Have you been able to check for interferences with the engines and cars that will run on the track? Looking at the pictures I see two possible issues. The first is the two places on the left side where the inner loop passes by the turnout housings. Since the engine will still be on a curve the front will overhang. All the engines with the exception of the 370 will be ok. The 370 has the protruding wire coupler bracket in place of a link coupler. It will be very close, might or might not hit the housing. The easiest fix would be to not run a 370 on the inner loop. The other close call will be at the turnout for the the innermost loop that is closest to the station. A Northern cab might touch a passenger car at that point if the passenger car is partly on the curve track. Be sure to check it when the Northern is backing up. Again, that is a very nicely designed and built layout.


----------



## hjstr6 (Jul 12, 2019)

AmFlyer said:


> Have you been able to check for interferences with the engines and cars that will run on the track? Looking at the pictures I see two possible issues. The first is the two places on the left side where the inner loop passes by the turnout housings. Since the engine will still be on a curve the front will overhang. All the engines with the exception of the 370 will be ok. The 370 has the protruding wire coupler bracket in place of a link coupler. It will be very close, might or might not hit the housing. The easiest fix would be to not run a 370 on the inner loop. The other close call will be at the turnout for the the innermost loop that is closest to the station. A Northern cab might touch a passenger car at that point if the passenger car is partly on the curve track. Be sure to check it when the Northern is backing up. Again, that is a very nicely designed and built layout.
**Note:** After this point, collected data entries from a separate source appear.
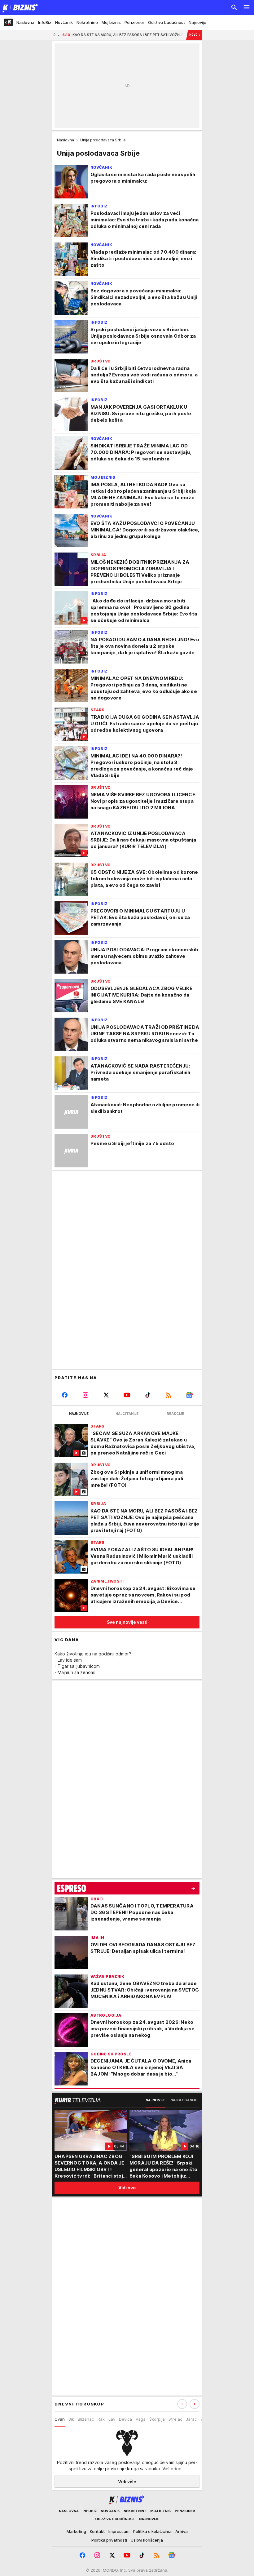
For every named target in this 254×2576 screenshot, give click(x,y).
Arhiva (181, 2531)
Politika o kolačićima (152, 2531)
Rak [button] (101, 2419)
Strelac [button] (175, 2419)
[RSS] (168, 1395)
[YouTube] (127, 1395)
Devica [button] (125, 2419)
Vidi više (127, 2481)
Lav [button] (111, 2419)
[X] (106, 1395)
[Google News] (189, 1395)
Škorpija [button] (157, 2419)
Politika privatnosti (109, 2540)
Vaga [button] (141, 2419)
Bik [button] (71, 2419)
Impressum (118, 2531)
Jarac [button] (191, 2419)
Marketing (76, 2531)
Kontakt (97, 2531)
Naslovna (65, 140)
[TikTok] (147, 1395)
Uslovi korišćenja (147, 2540)
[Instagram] (85, 1395)
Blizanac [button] (86, 2419)
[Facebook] (65, 1395)
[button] (194, 2404)
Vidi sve (127, 2187)
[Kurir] (19, 7)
Thank you for your comments. Since those pictures were taken I have spent hours running different trains in different directions around the track. I had many problems with cars uncoupling especially near the turnouts. Every locomotive and Diesel freight cars and passenger cars all had to be adjusted. What a PIA. I still have boxes full that will eventually need to be adjusted. As far as the track is concerned I have had to make adjustments in all the areas you mentioned. Although the rubber roadbed holds the track reasonably still it still moves around in the corners. By adjusting these areas and adding a tack I was able to keep these areas from moving and making areas wide enough for passing trains. I also cut track to custom fit in certain areas. This has been a tremendous amount of work and it's still a work in progress.


----------



## hjstr6 (Jul 12, 2019)

AmFlyerFan said:


> Like others have said, I like your layout a lot. I have few accessories but lot's of track. What are your rough dimensions please? Length & width?
> Also how high is yours? I'm getting tired of sitting on the floor. Thanx.
> Homer T.


12 ft by 10 ft by 4 ft by 5 ft


----------



## hjstr6 (Jul 12, 2019)

After seeing all the accessories I have and the 14 switches and 6 uncouplers I realized that my original control table my father made me out of my childhood workbench would not be adequate. I saw it off the legs and added casters. I also added a 47 inch wide table top that would be wide enough and deep enough two handle two transformers.


----------



## hjstr6 (Jul 12, 2019)




----------



## AmFlyer (Mar 16, 2012)

There is a hard to find 22090 350W transformer on that control cart!


----------



## AmFlyerFan (Jan 27, 2019)

hjstr6 said:


> 12 ft by 10 ft by 4 ft by 5 ft


Thanx for the dimensions. I went back to your original post and reread it, I just missed the details. I think I was getting dizzy from looking at the sideways pictures. lol. It is a very nice layout.


----------



## flyernut (Oct 31, 2010)

Nice..I also have a L shaped layout. It has 2 12 foot runs, then a 6 ', another 6', another 6', and a final 6'.'


----------



## hjstr6 (Jul 12, 2019)

Before I go on with the wiring I have to thank Dave from Dave's aft trains for his knowledge and his techniques. He gave me the inspiration to tackle this project.
Next the wiring
Following Dave's example I ran a 14 gauge stranded wire bus under the three loops of my layout.















Red black on the outside loop green black on the center loop and green black on the inside loop. I am using a 30b transformer to power the outside and inner track and a 22090 transformer to power the inside loop and accessories only. I will use an MTH terminal block mounted in the center of the table fed by 16 gauge black and yellow wire. With black being base and yellow being constant from the left side of my 22090.








Following Dave's technique I decided to make power tracks. Using 12 in pieces of 16 gauge wire so I would be able to lift the track off the table if I needed to. I connected them to the buss directly beneath the loop. I place them every four sections of track or approximately every 4 ft. It was a lot of extra work but it will provide even power throughout the loop.










I also added four of the small terminal blocks to the back of my control table. I used four. Two for each transformer. I will use them to power the switches and maybe some control buttons.















With every track session there is always a need for adjustment and or change.
Well that's it for now. Thank you everyone for watching and your input. Stay well and be safe.


----------



## hjstr6 (Jul 12, 2019)

AmFlyer said:


> There is a hard to find 22090 350W transformer on that control cart!


I actually have two 22090's. Personally I like the 22090 better then the 30b transformer. For now I'm trying to get used to it.


----------



## AmFlyer (Mar 16, 2012)

That is a good organized approach to wiring. You will be glad you did this in the future when you want to do mods or need to repair something. All you need now is a label maker so all the wires can be tagged. Making wire tags is my wife's job, I just give her the list and she provides the completed tags.
Also a great idea to make the power track sections easily removable. When I used GarGraves track I did that by sliding a 1/4" spade connector between the rails. Gilbert track is a heavier gauge steel and that will not work so easily.


----------



## cramden (Oct 13, 2015)

Great looking track plan. It should give you a lot of options when running trains.


----------